Copy exactly the lines from the one containing "Task: Go to next page of results" through the last line of the records below, including both, and leave out any pictures.

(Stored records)

------------------------------------------------

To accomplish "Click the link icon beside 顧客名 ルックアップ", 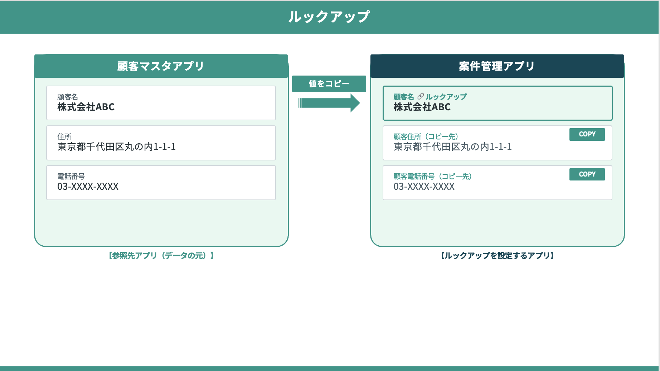I will click(x=421, y=96).
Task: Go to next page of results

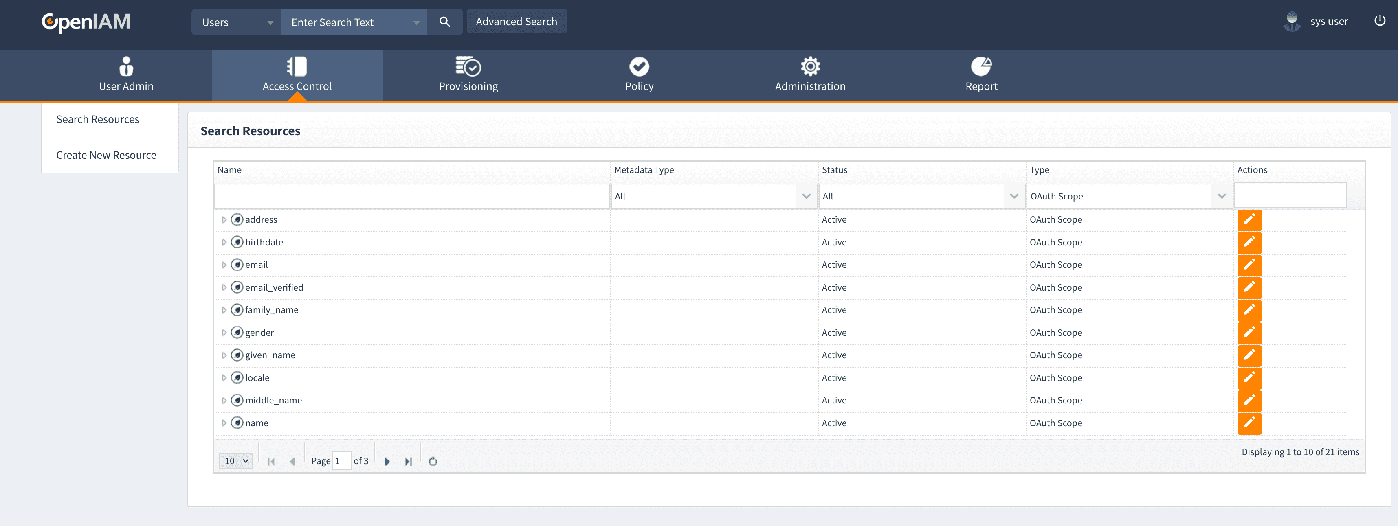Action: click(x=387, y=461)
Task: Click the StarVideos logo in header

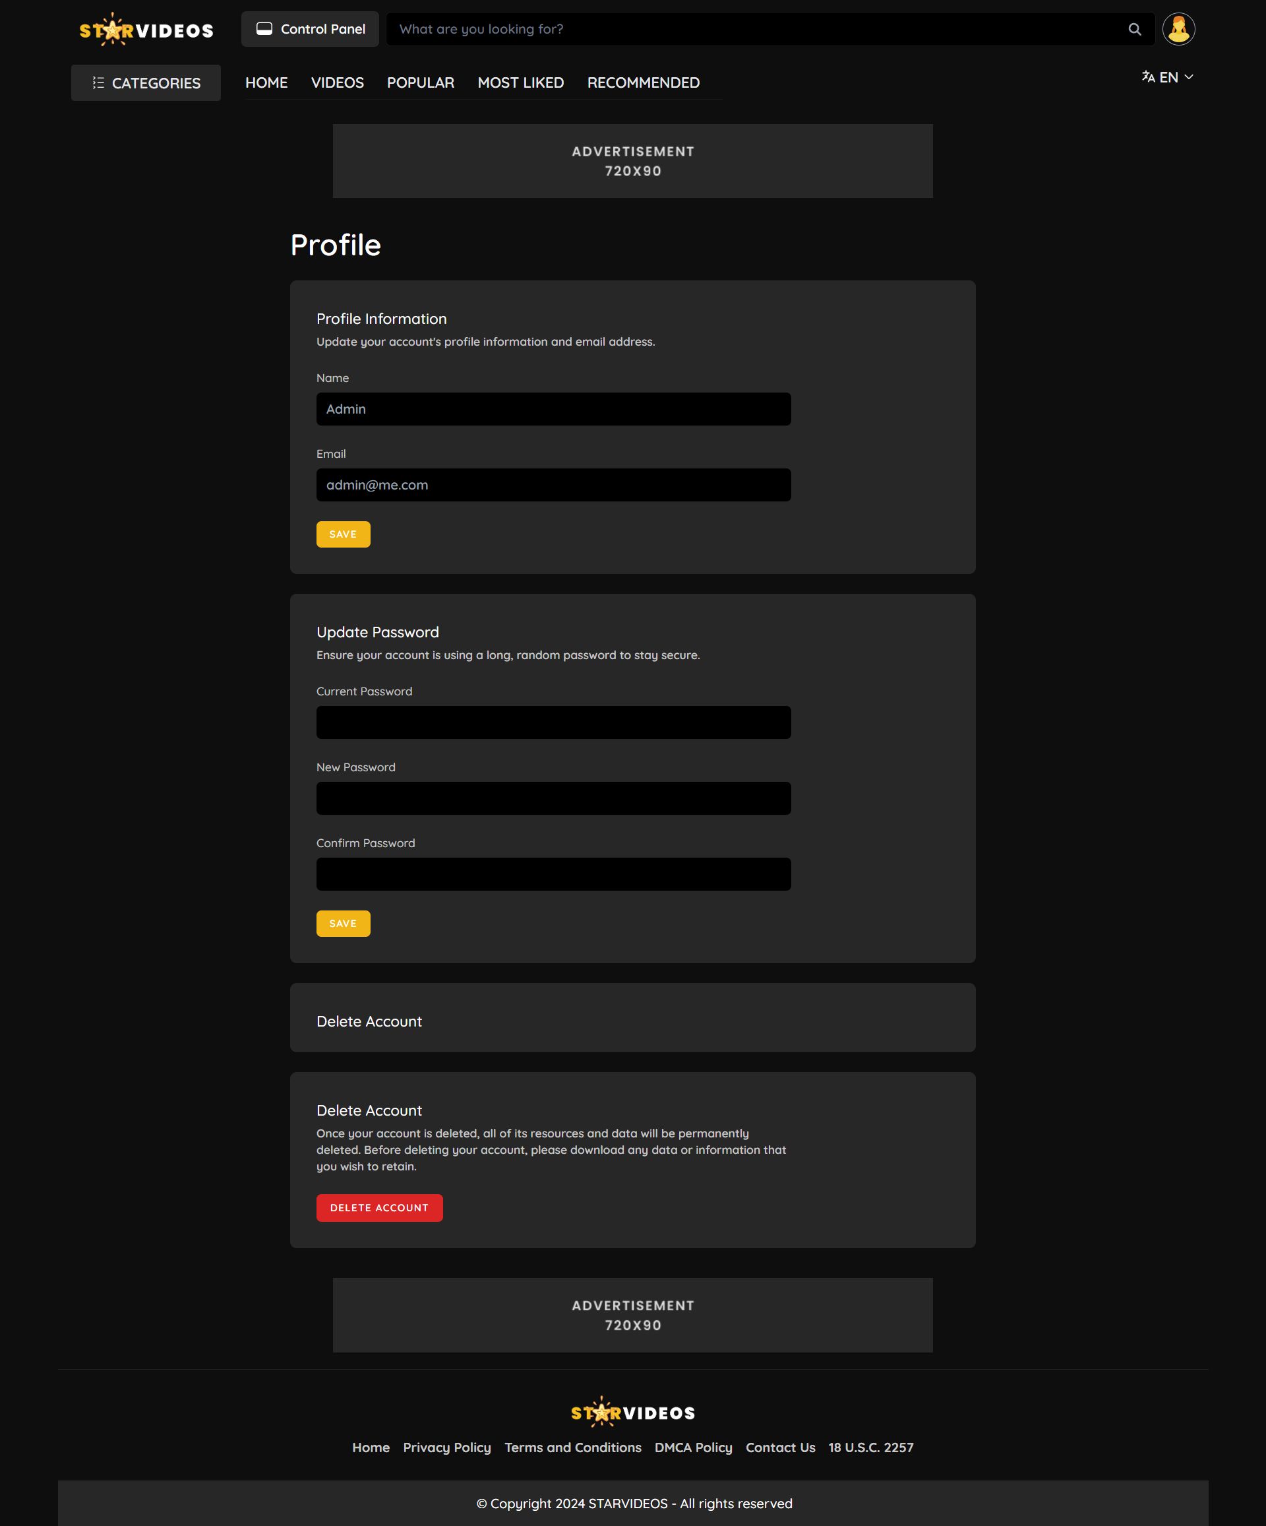Action: click(x=146, y=30)
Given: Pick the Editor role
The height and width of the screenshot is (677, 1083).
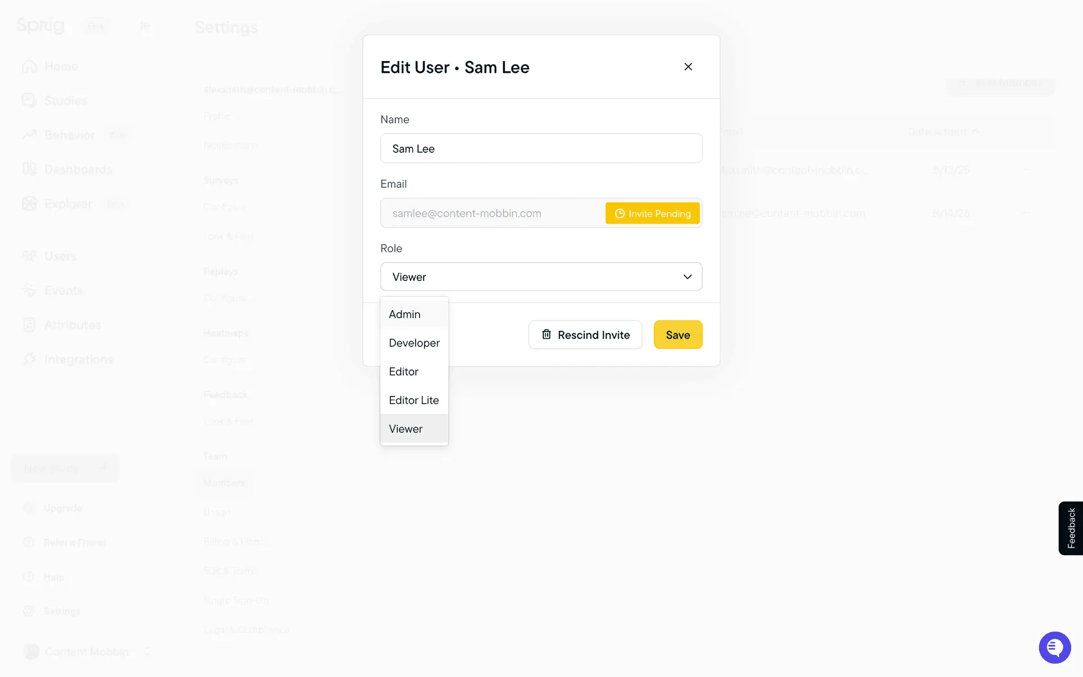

------------------------------------------------

Answer to the exercise:
Task: Go to next page of results

Action: click(x=387, y=461)
Task: Click the StarVideos logo in header

Action: click(x=146, y=30)
Given: Pick the Editor role
The height and width of the screenshot is (677, 1083).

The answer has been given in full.